Assigned task: Repeat exactly the lines below from the line that contains "Task: Click the Path to Save button" to the last line, inclusive, without the pictures.

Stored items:
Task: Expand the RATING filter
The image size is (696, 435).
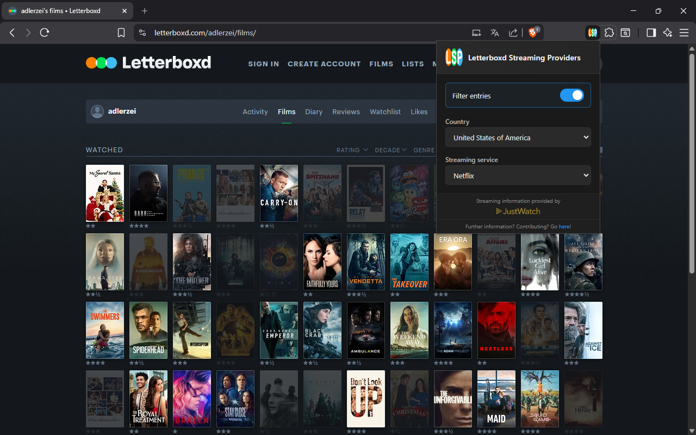Action: coord(352,150)
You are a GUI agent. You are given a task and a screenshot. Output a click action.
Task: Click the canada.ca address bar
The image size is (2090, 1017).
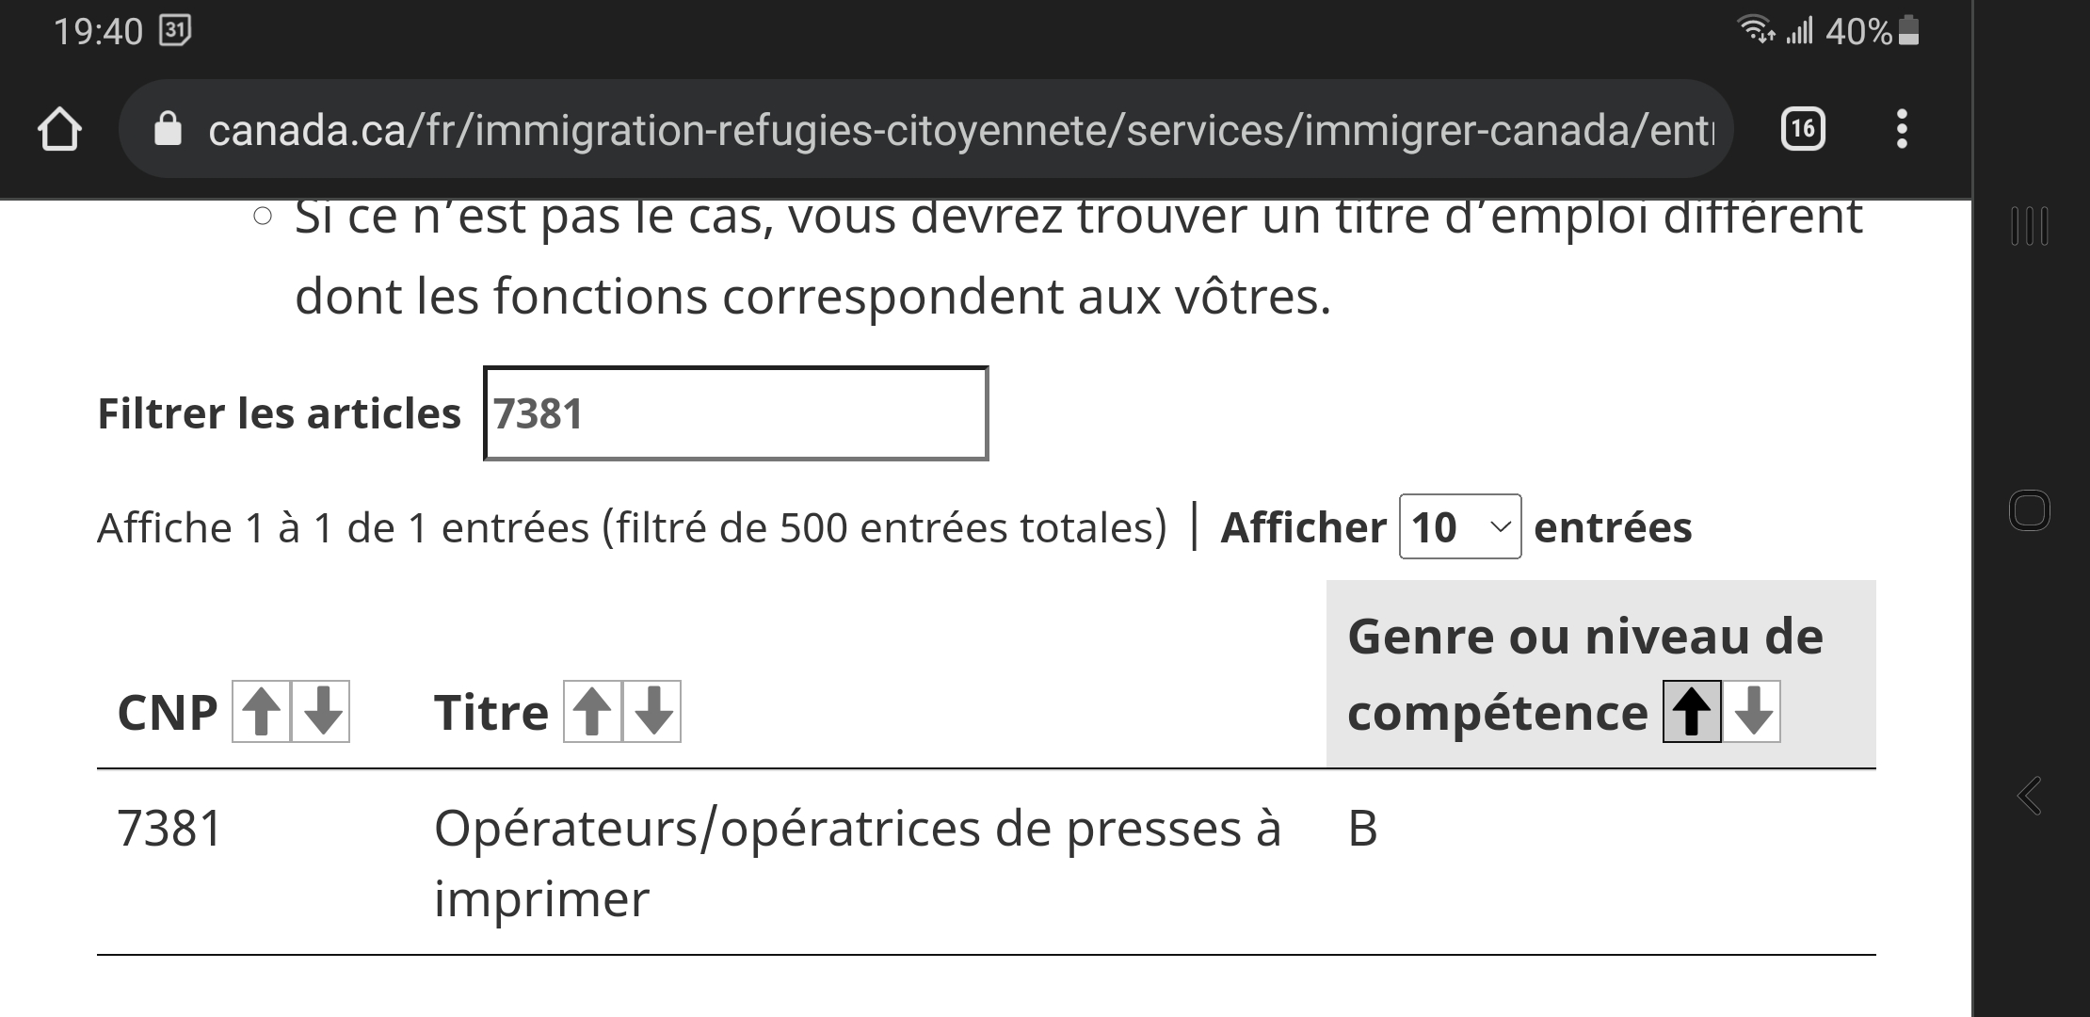[x=847, y=129]
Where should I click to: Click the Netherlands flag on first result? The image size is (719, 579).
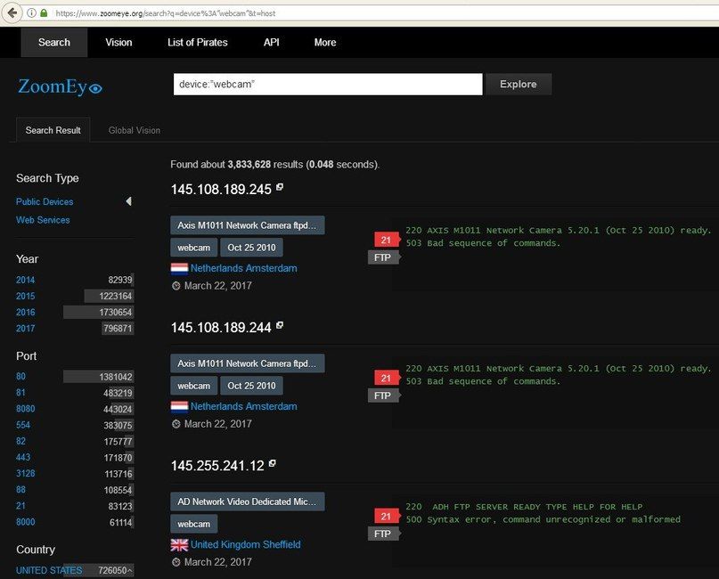[179, 268]
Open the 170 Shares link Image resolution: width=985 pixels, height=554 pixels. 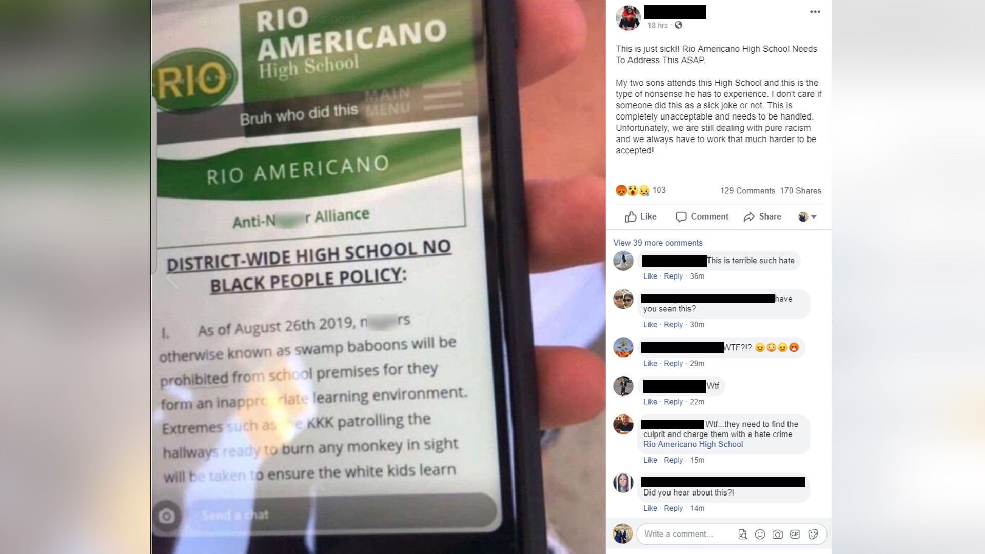(800, 191)
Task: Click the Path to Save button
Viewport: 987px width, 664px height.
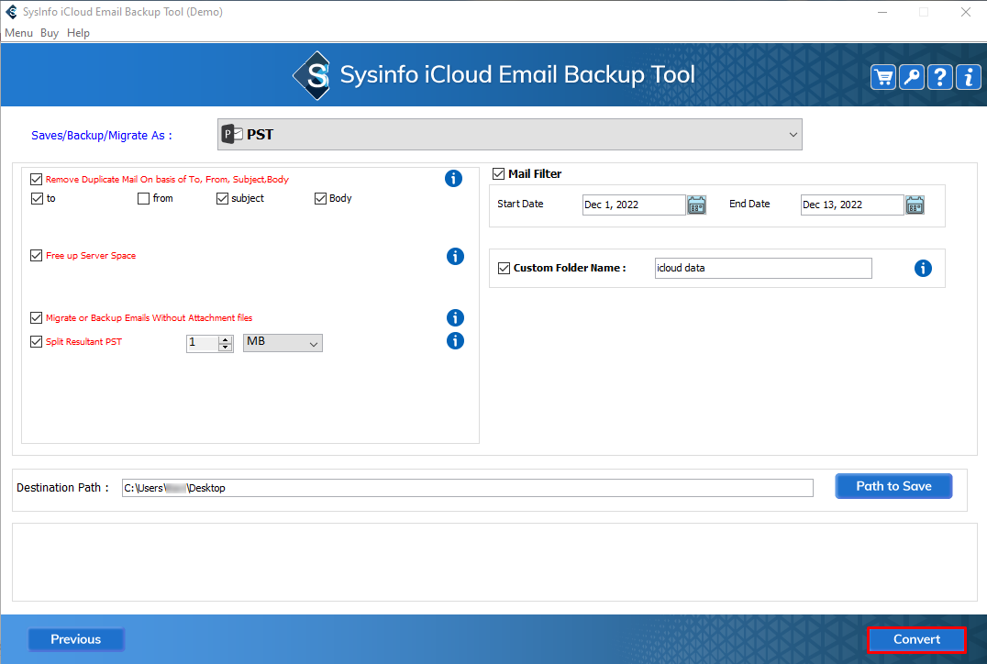Action: [893, 486]
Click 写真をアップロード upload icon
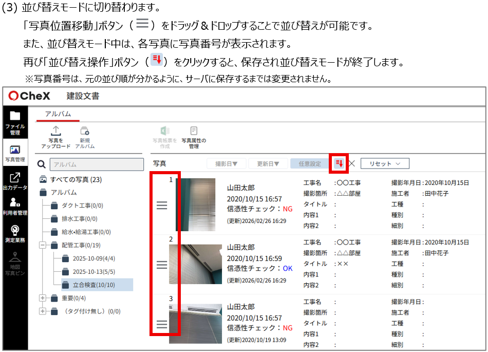This screenshot has height=352, width=488. [x=55, y=137]
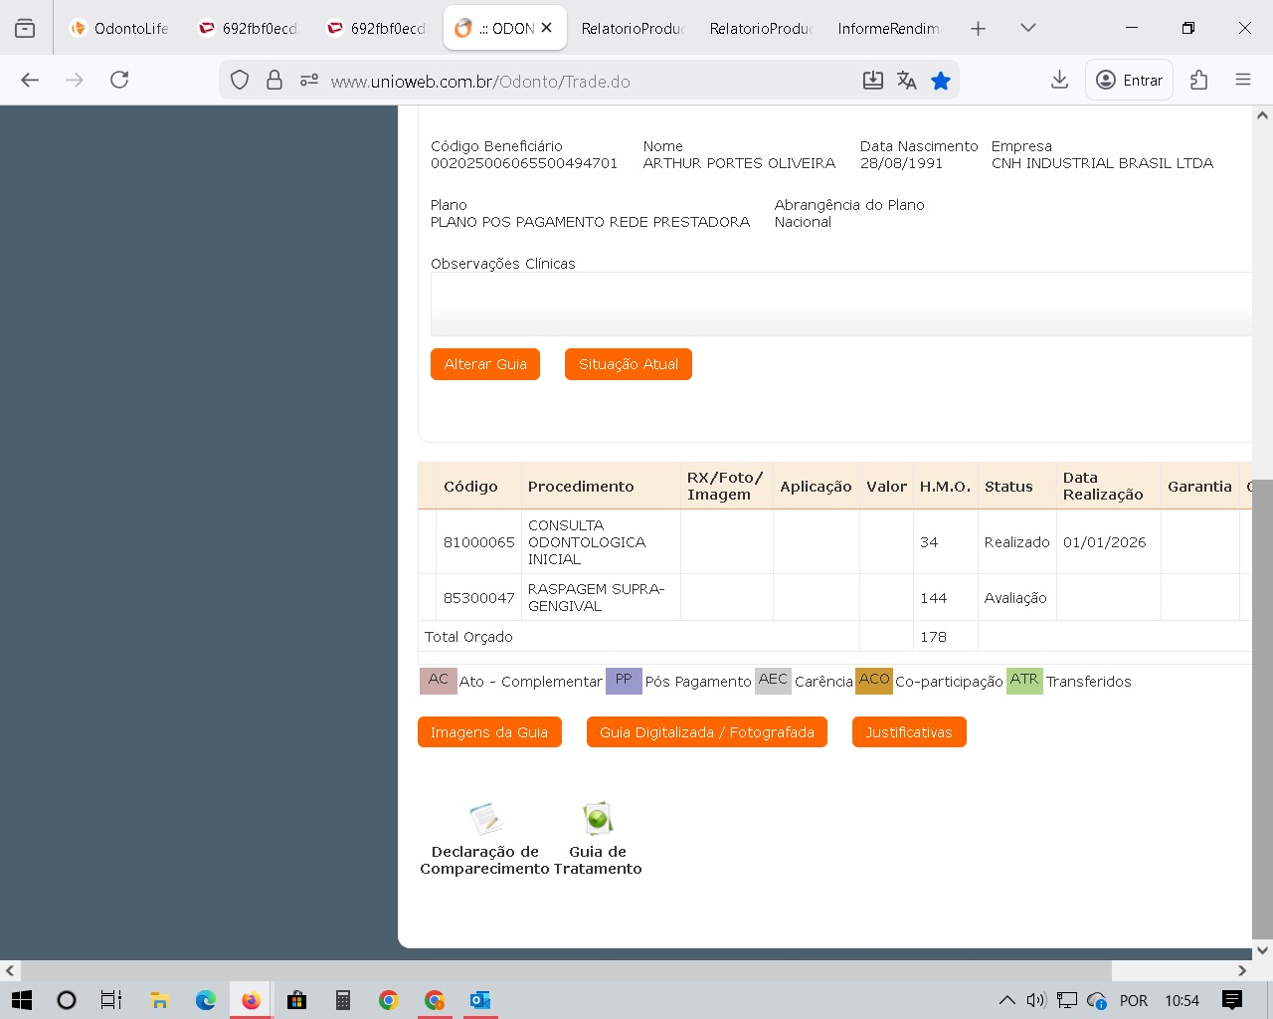Switch to the InformeRendim tab

(x=887, y=28)
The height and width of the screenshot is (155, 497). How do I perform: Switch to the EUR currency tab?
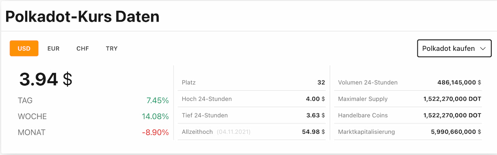(53, 48)
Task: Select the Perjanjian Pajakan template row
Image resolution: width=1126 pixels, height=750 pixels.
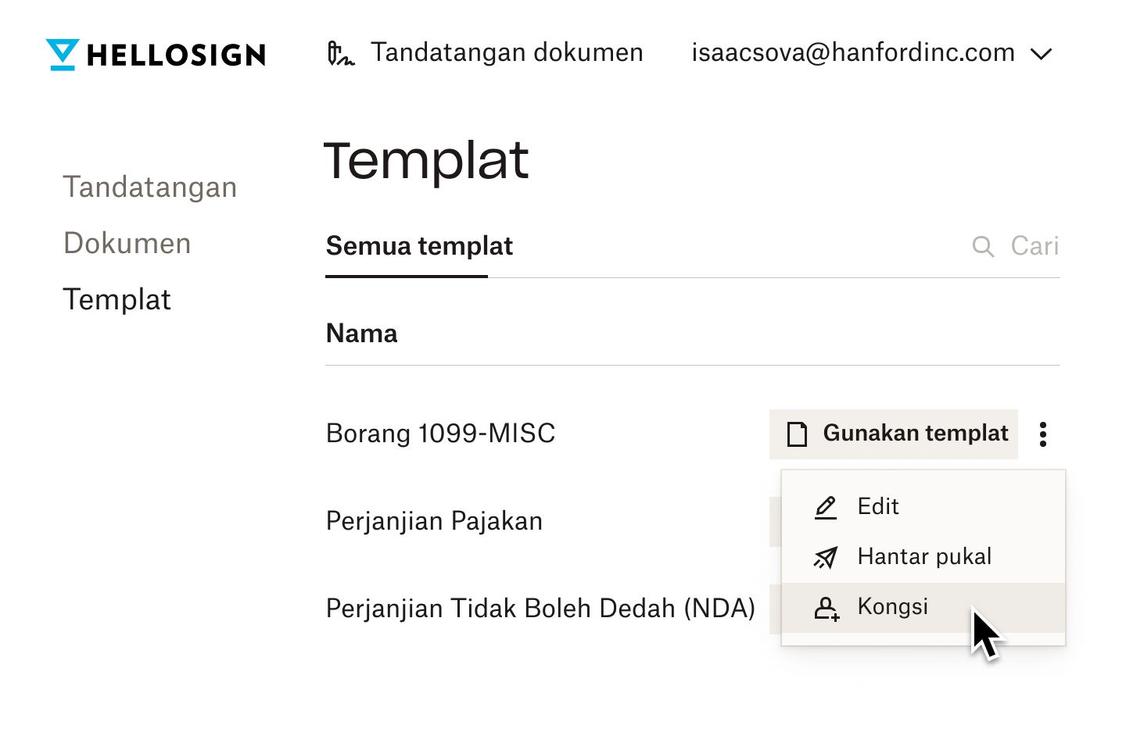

Your response:
Task: Click the Path to Save button
Viewport: 987px width, 664px height.
Action: [893, 486]
Click 写真をアップロード upload icon
This screenshot has height=352, width=488. [x=55, y=137]
Switch to the InformeRendim tab

(x=887, y=28)
The height and width of the screenshot is (155, 497). How do I perform: Switch to the EUR currency tab?
(53, 48)
Task: Select the Perjanjian Pajakan template row
Image resolution: width=1126 pixels, height=750 pixels.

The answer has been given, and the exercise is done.